======== Records shown ========
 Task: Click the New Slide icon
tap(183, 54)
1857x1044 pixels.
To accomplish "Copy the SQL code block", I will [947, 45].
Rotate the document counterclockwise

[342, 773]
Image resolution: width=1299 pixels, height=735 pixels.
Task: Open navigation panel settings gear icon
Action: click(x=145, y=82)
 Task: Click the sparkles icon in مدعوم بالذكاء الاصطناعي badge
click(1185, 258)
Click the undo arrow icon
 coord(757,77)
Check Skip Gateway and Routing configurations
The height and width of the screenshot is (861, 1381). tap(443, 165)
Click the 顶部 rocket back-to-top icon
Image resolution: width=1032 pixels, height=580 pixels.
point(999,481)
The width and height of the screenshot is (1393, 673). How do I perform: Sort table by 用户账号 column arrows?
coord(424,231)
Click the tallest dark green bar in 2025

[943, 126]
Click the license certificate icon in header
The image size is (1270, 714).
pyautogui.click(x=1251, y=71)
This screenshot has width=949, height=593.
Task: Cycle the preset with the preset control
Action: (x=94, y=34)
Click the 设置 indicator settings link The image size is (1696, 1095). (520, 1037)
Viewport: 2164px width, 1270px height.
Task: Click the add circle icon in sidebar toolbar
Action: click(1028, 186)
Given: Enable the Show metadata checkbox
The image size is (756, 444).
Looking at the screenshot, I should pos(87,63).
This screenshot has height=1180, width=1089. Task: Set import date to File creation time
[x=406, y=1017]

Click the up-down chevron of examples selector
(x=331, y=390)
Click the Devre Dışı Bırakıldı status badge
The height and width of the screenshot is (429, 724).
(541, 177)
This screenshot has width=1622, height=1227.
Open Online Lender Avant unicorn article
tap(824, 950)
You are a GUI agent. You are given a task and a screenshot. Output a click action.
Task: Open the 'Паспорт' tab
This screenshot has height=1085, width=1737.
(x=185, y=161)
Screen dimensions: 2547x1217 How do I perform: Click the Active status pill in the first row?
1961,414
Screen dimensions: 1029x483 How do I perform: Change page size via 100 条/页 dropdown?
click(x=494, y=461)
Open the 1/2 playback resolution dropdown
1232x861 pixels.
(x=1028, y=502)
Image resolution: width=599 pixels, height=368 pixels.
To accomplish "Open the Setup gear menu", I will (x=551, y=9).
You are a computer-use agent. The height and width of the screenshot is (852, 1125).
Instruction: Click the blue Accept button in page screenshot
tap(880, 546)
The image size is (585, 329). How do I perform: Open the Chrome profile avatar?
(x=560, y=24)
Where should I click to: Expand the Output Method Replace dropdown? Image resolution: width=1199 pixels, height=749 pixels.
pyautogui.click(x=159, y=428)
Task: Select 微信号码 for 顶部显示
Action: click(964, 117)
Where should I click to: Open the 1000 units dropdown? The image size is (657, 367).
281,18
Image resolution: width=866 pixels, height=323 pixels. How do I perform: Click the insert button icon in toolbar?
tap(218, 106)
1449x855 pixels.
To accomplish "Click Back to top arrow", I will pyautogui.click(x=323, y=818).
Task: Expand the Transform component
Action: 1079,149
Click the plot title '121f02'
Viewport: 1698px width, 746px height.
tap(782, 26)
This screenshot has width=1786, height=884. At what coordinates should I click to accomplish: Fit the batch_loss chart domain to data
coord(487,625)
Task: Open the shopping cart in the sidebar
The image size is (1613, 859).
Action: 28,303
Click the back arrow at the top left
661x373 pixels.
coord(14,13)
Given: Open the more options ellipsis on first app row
========
=== Task to carry out ===
From the entries above, copy out every line where the string "agent" appears.

=== Result of this exercise ===
You are a GUI agent. You are given a task and a screenshot. Output a click action.
You are a computer-use agent. The height and width of the screenshot is (852, 1125).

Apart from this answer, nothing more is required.